Hi Hanermo:
I seem to be looking at the cycle times a bit differently from you.
I don't think I can mill the thread OD, threadmill it and drill and ream it in a minute and still get a decent finish or decent size control.
I'm pretty sure I can do it quicker on the lathe since I can keep the tool cutting almost continuously and I can typically push it harder on the lathe without tearing up the tool.
You may have a different experience...I don't know, but as a rule of thumb I've typically budgeted a third the price for turning over milling with operations like these and I've not had to cry about underbidding turning work very many times.
A great example is the time difference to chamfer a round part in the lathe vs the mill.
In the lathe the cutting time to do a separate op for a chamfer is around 0.04 seconds to make 2 revolutions of the part if it's spinning at 3000 RPM and you just touch it with a chamfering tool rather than running a turning tool along a path.

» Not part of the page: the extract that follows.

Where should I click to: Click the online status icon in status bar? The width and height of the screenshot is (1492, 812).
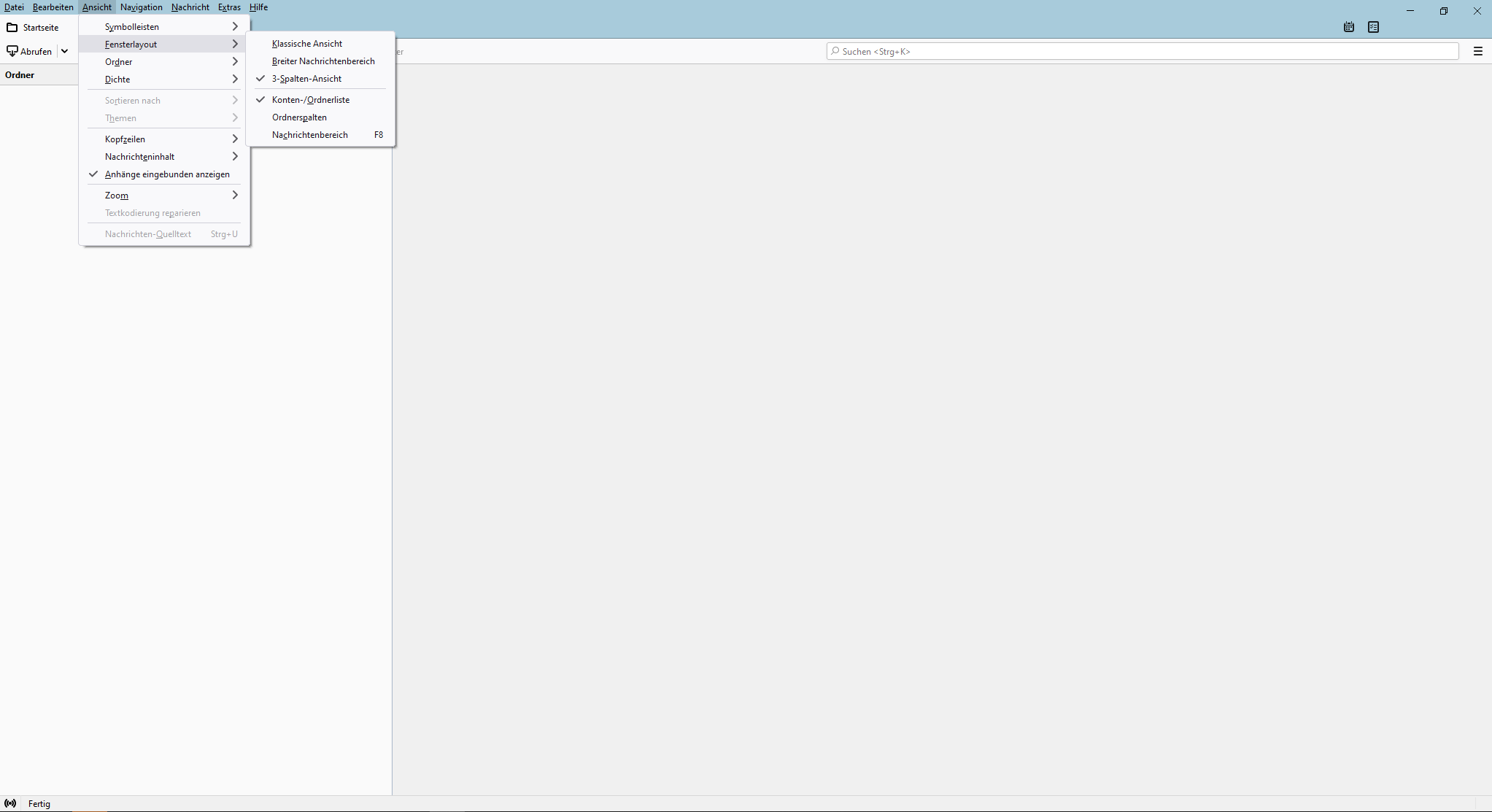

On the mill, a toolchange and tool approach might be almost as fast as the lathe, but the path length is 1.5 inches (0.5" diameter part) so at 15 IPM is about 2 seconds just for the milling and if you have to do it in 3 places on the first operation it really adds up.
You'd have to run the mill tool at 600 IPM to be as fast as the lathe is for chamfering.
Also, the stock handling on 250 parts is significant if you've got to chop up the bar into 250 bitsy little blanks and debur one end of each.
It's why I love bar feeders and bar pullers and cutoff blades.
I can hit length perfectly, I can debur in the same op and I never have to touch the bar except when I load it and when I toss the remnant.
I believe just the time saved on that preparatory op avoided, is significant and more than pays for the extra cost per hour of the turning center assuming it's true they actually cost more to run. (I bill both out at the same rate in my own shop but I do not have sophisticated turning).
Another point to consider is that by turning them it's one chucking per part to drop a completed item, and it's a fast, bulletproof chucking.
On the mill it's three if you count cutting up the bar into blanks, four if you include the deburring step.
The last argument I can make for turning is that I don't have to build anything; just fire up the toy, load my tools and my bar, write a bit of code and push the big green button.
So I just can't see any scenario where I can outrace my lathe with my mill on these parts or make more money on the mill, or for that matter even make
acceptable money on the mill.
Of course 250 piddly little parts is not much of a moneymaker on the lathe either; but the OP has a good customer who's needs he'd like to serve, so it's worth it just to keep the customer sweet.
I'd still heave a sigh, tear down the lathe run the piddler job and set the lathe back up to do what it's supposed to be doing.
I might even get lucky and not have to set up very many new tools or take out anything that's already in the turret.
I'd be cursing a little bit until the cheque comes in, and then it'd all be OK again.